SARRAUTE NATHALIE (1900-1999)
« Plonger le lecteur dans le flot de ces drames souterrains »
Une autre nouveauté de ce travail est alors évidente. Si le principe de personnages aux caractères bien définis est remis en question, l'action dramatique, liée par tradition aux caractères des héros, ne peut que s'en trouver profondément modifiée. Elle se déplace de cette surface où semblent se dérouler les événements d'une fiction, vers ces palpitations souterraines dont les péripéties incessantes se découvrent plus riches et plus réelles. Ce sont les variations des « tropismes », le nuage de leurs modifications, qui vont former la substance du récit. L'action traditionnelle éclate, disparaît. Une quantité de drames infimes la remplacent, dont le déroulement dans la conscience de quelques individus donnera au livre l'aspect oscillant, infini et pourtant ordonné de ce ciel qu'observent les astronomes.
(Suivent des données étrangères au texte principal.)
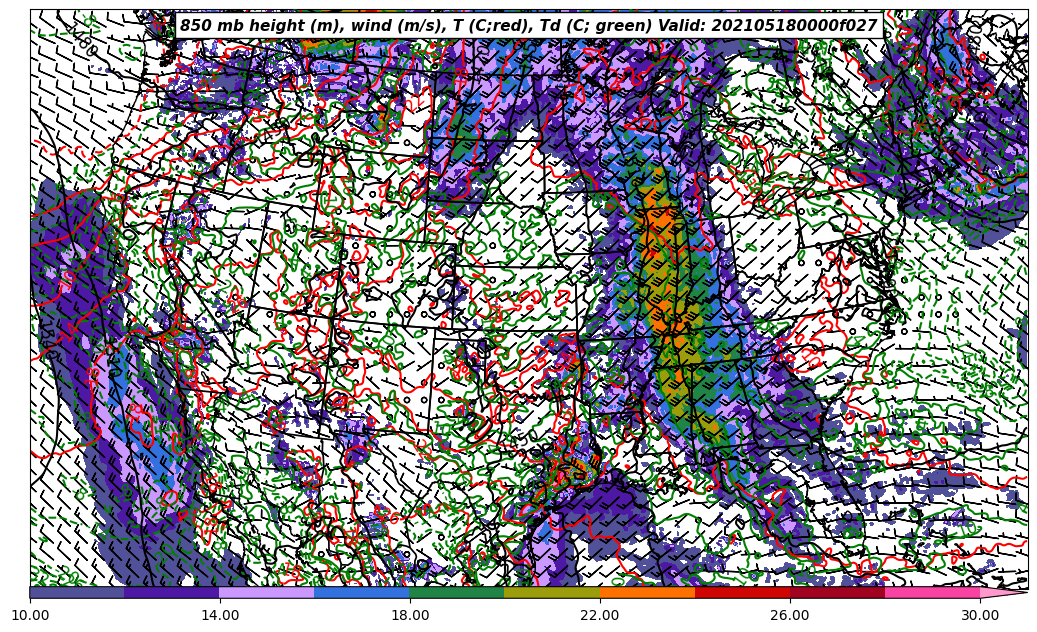This screenshot has height=632, width=1037.
Task: Click the hot pink 28–30 colorbar segment
Action: [932, 592]
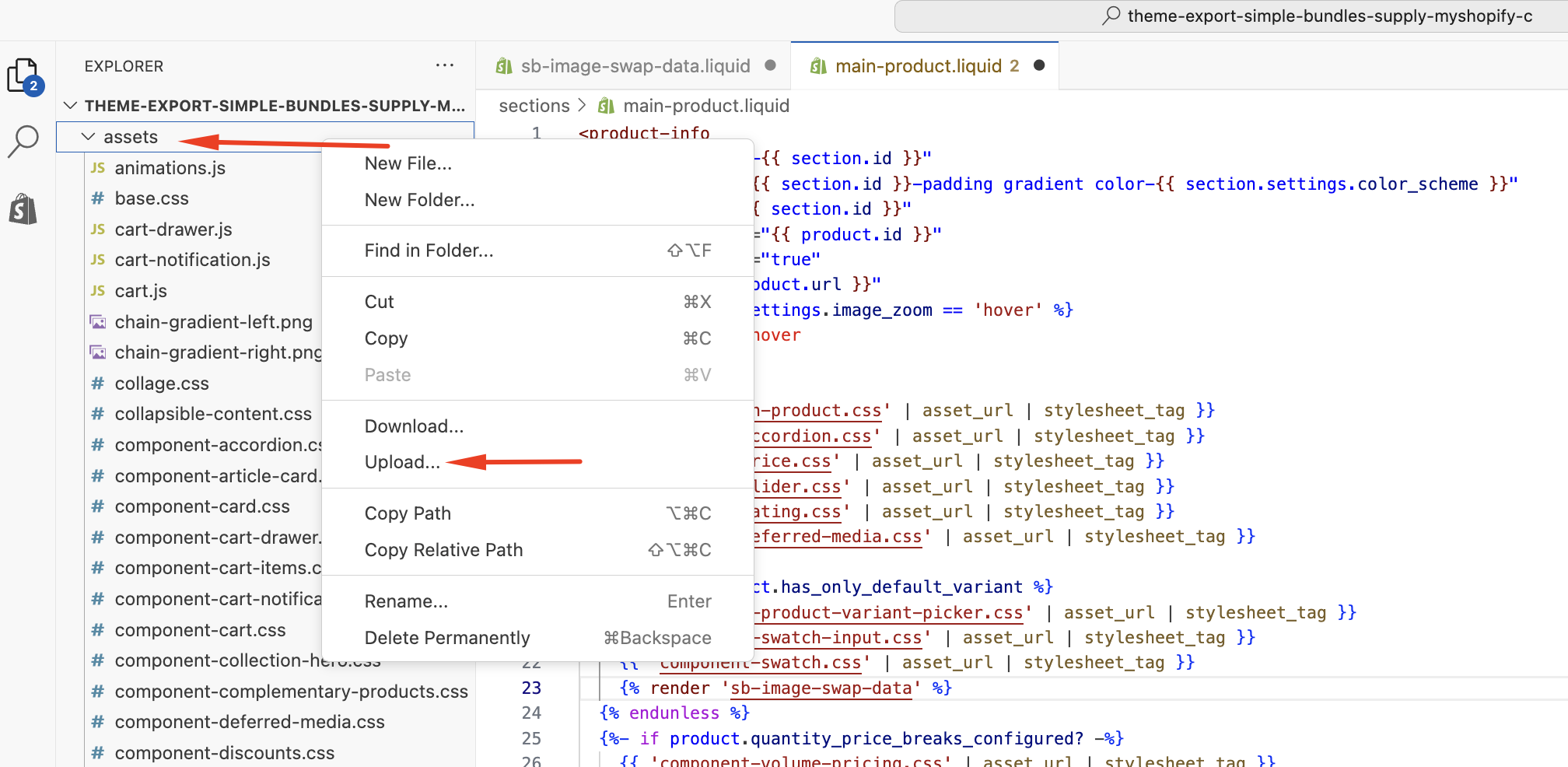Click the top command center search field

(1322, 16)
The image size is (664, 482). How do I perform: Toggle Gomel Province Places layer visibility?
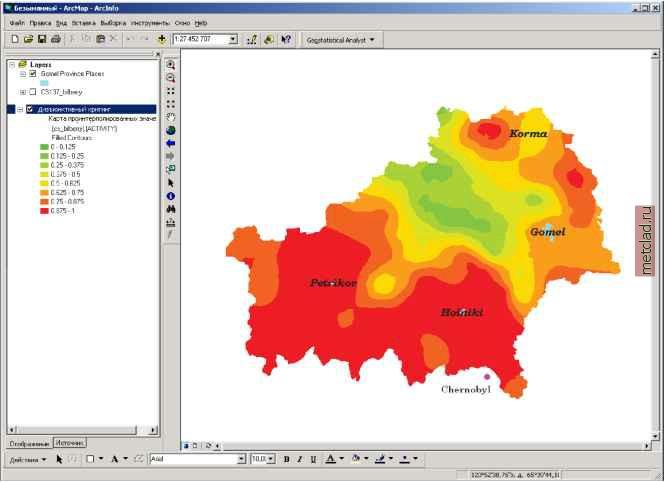(33, 74)
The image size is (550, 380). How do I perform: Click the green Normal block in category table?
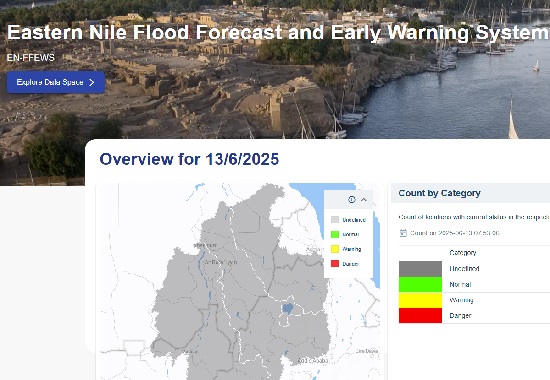420,285
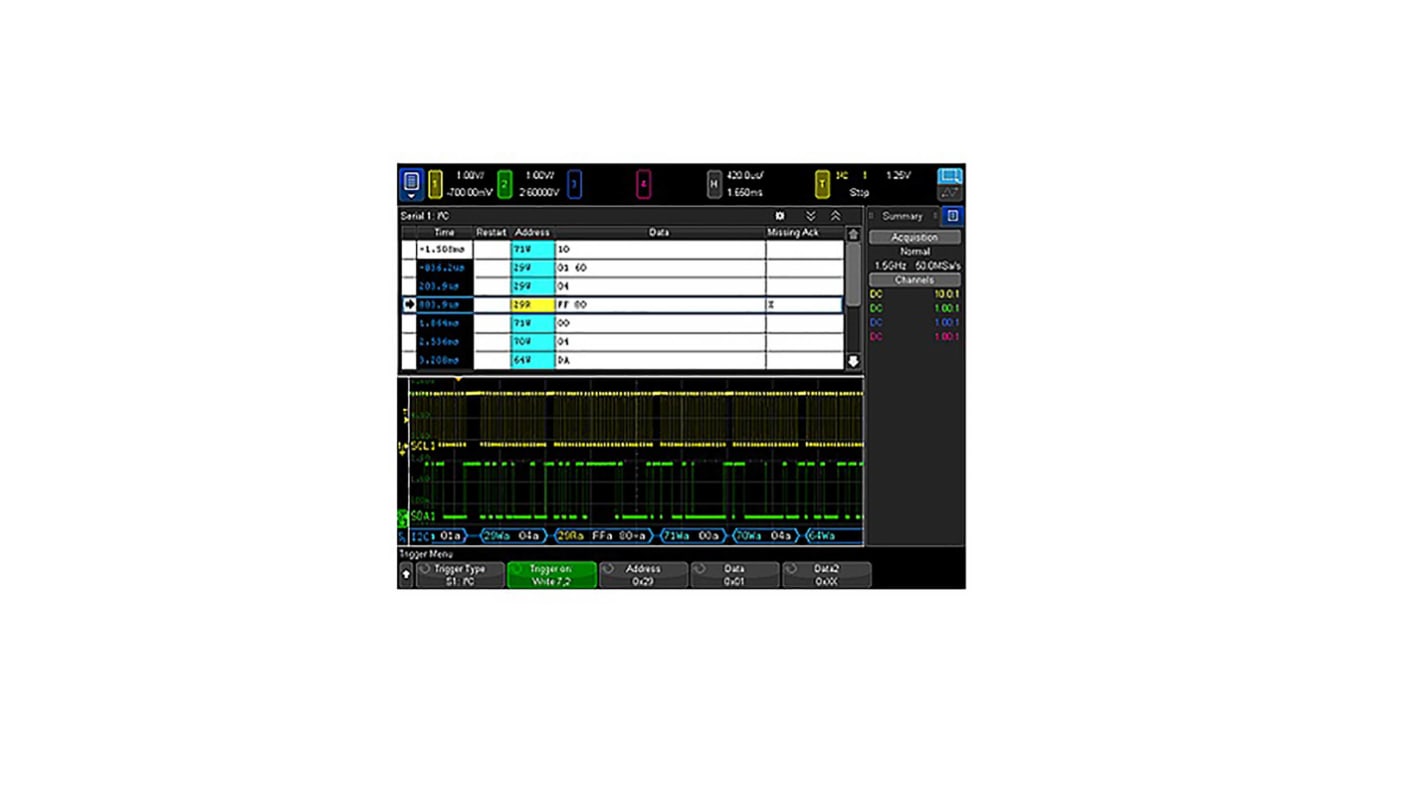Open the Trigger Type S1: I2C dropdown
Viewport: 1420px width, 798px height.
(x=460, y=573)
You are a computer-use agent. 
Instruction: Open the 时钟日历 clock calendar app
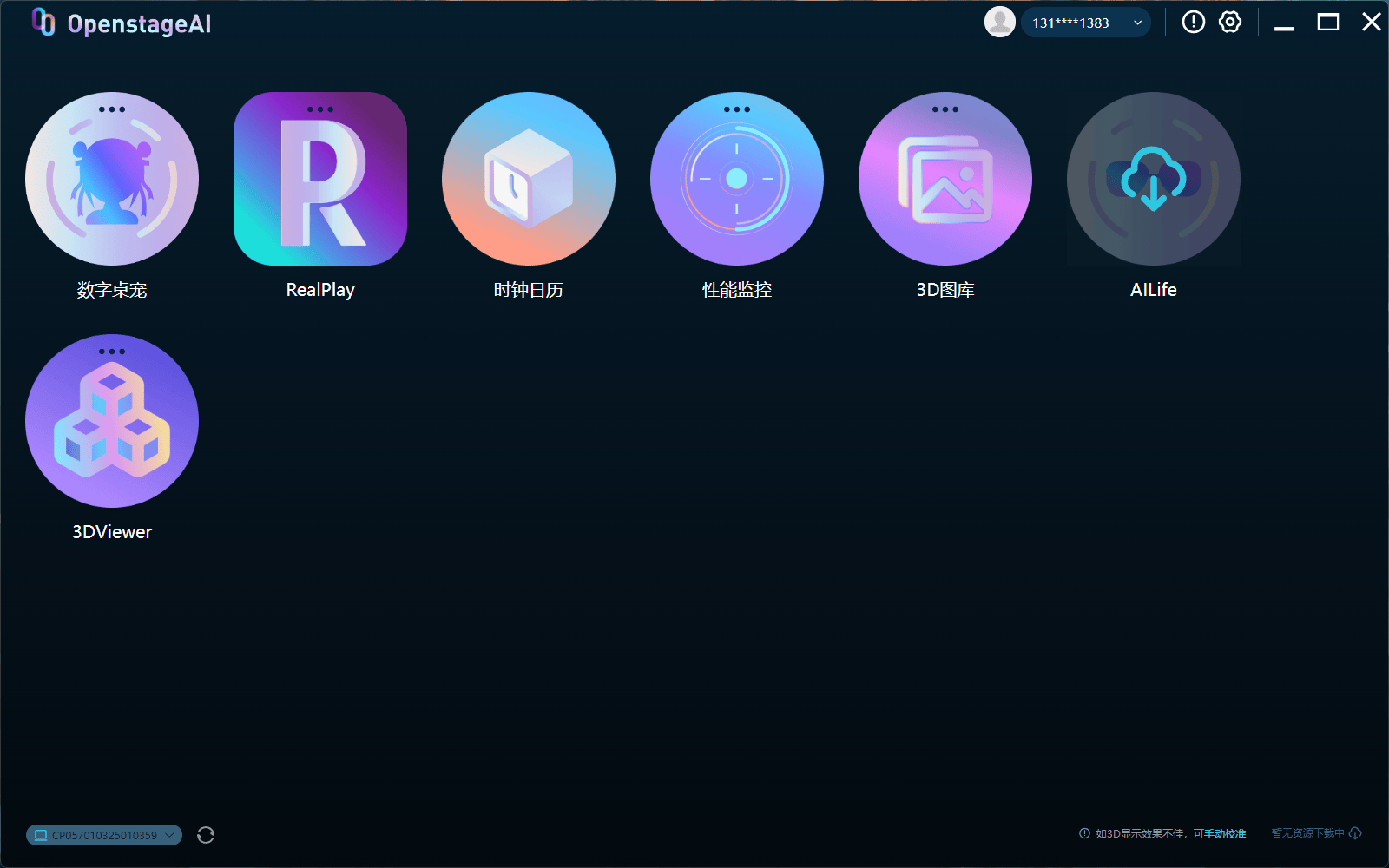pyautogui.click(x=529, y=179)
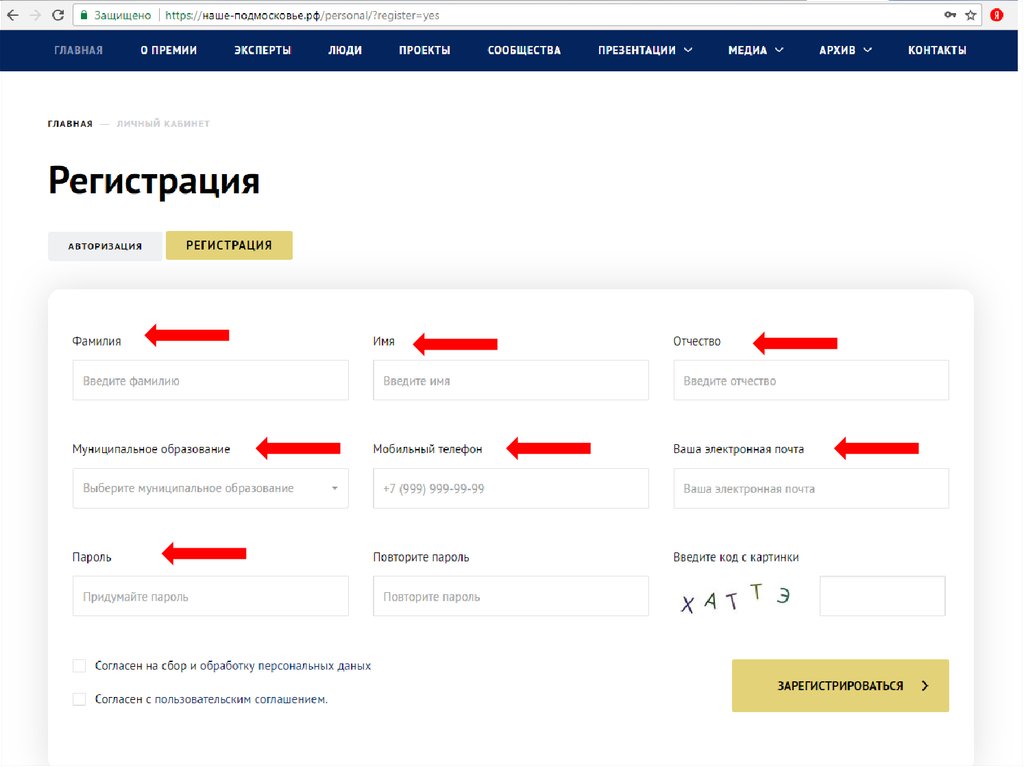Bookmark the page with the star icon
The width and height of the screenshot is (1024, 767).
[970, 15]
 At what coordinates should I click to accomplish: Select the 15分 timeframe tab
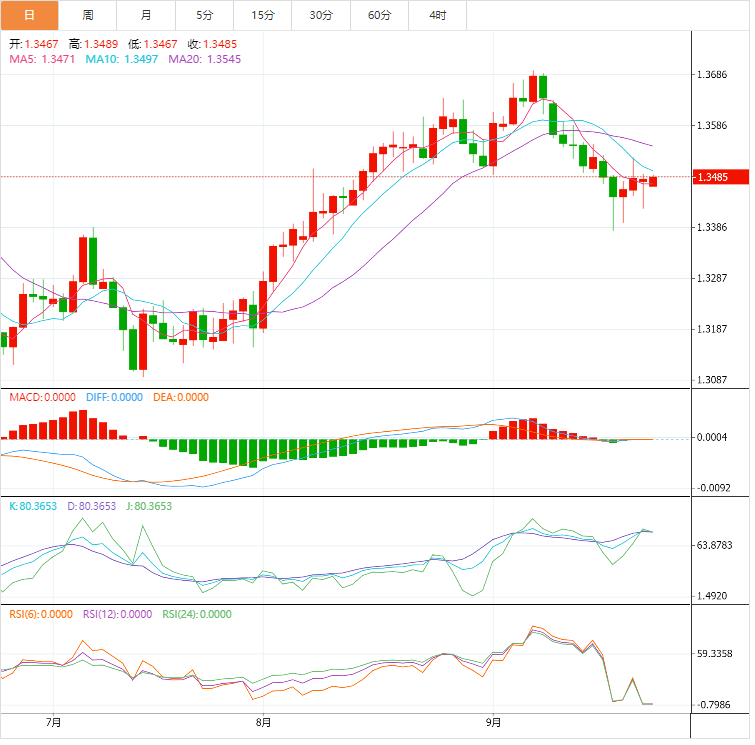pyautogui.click(x=263, y=15)
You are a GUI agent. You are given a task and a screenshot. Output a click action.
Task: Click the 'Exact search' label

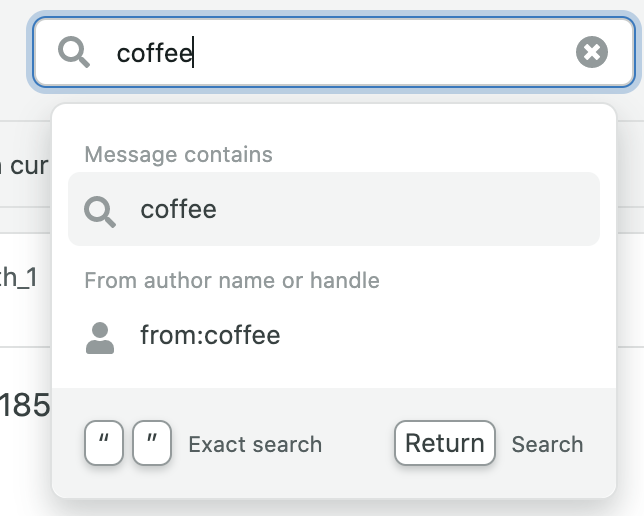pos(255,445)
Martereau (1953) et Le Planétarium (1959) témoigneront, comme Portrait d'un inconnu, d'une sorte de jeu entre deux niveaux de l'action et de la lecture. Celui des personnages, maintenus à titre de simples apparences, et celui de leurs soubassements. Dans Martereau, le neveu-narrateur, l'oncle, la tante, Martereau lui-même, peuvent être saisis tantôt de l'extérieur, figures banales et stéréotypées, tantôt dans l'agitation des « tropismes » qui se déroule à l'arrière-plan de leurs actes et de leurs paroles, ce qui annule toute possibilité d'un jugement à leur égard. Ce qu'ils « sont » échappe, et le plus réel, cette « part d'innommé » que recherchait l'écrivain pour « l'investir dans du langage », se révèle justement le plus ambigu. Chaque récit en recommence l'exploration sans jamais la terminer. Martereau peut ainsi proposer quatre actions dramatiques concurrentes qui pourraient se dérouler derrière l'échange de phrases identiques au cours d'un même dialogue. De même, dans Le Planétarium, les fragments apparents d'une intrigue en sont plutôt la parodie : déposséder la tante Berthe de son appartement, décider de l'achat d'un fauteuil, approcher Germaine Lemaire, l'écrivain célèbre, et s'infiltrer dans sa coterie ne sont que les occasions, les prétextes d'une mise à jour vertigineuse : celle du flux et du reflux des courants contradictoires qui nous habitent.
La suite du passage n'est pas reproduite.